Within the RFP, there are also politics and an informally acknowledged inside track (when certain suppliers are more likely to get the job than others through prior connections). As you can imagine, this also removes from the objectivity that is supposed to be an RFPs major strength.

The problem perpetuated

The inertia of the RFP process naturally allows it to stay significant and relevant longer than it should have.

For example, the RFP has forced companies to invest resources into positions such as “Search consultants” (headhunters for vendors) and procurement departments (costcutters that often fail to consider project value). While the people in these roles certainly provide some value, their existence and the sales and marketing resources dedicated to spreading these messages exaggerate the need for the RFPs.

Better alternatives to RFPs

Instead of looking for free information through a proposal, offer these suppliers a brief paid engagement to do an in-depth exploration of the project. Much like how it’s not wise to rush the doctor’s diagnose and hurry on with the prescription, it’s also important to dedicate resources and time for experts to evaluate your challenges and your project.

While slightly more costly, these “discovery” engagements allow suppliers to really hone in on your problem and provide you with a detailed analysis. More importantly, you can slowly see whether the company’s communication, reliability, and expertise live up to your expectations or not.

You can gain more valid information on your end. While this is a bit of an investment up front, it will save you tens of thousands in the future.

Discoveries: Measure twice, cut once

checklist

The main advantage of the discovery is in its effectiveness: by taking a little more time to get a better idea of the target, the end result is achieved more effectively and efficiently.

Typically, any one hour invested in discovery saves around two on the rollout or end of project. Similar to how a pair programming process saves overall time by producing 15 percent fewer bugs, discoveries appear to cost more time initially but allow the supplier to save time on fixing mistakes in the long-run. According to IAG Consulting’s Business Analysis Benchmark Study, a discovery process reduces time overruns by 87 percent and budget overruns by almost 75 percent.

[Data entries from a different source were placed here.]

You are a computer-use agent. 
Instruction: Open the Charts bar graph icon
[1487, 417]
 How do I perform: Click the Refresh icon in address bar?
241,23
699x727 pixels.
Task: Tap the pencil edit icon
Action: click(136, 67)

There are various methods to approaching the discovery process. Ours is based on the world-class MoSCoW rating system, where suppliers elicit your Key Performance Indicators (KPIs) and scope a suggestion accordingly. Together, we prioritize goals and objectives according to this framework:

M is for Must Have

  • Mission critical
  • Necessary to be included in project delivery and scope

S is for Should Have

  • While not critical, these requirements are very important
  • Likely included wherever constraints allow

C is for Could Have

  • Less critical
  • Nice to haves
  • Lowest return on investment

W is for Won’t Have

  • Least critical
  • Not planned for current project but might be considered for a later phase

This method has proven to be 85 percent to 90 percent effective in controlling projects.

Closing thoughts

Think twice before using RFPs for your next project. You can free yourself from the RFP’s lack of correlation with supplier performance, the bureaucracy and inefficiency introduced, and the disqualification of innovative, smaller suppliers that don’t have the resources to respond to RFPs.

Instead, try a discovery engagement on a smaller project with certain suppliers – just to see how it goes. You may find yourself pleasantly surprised.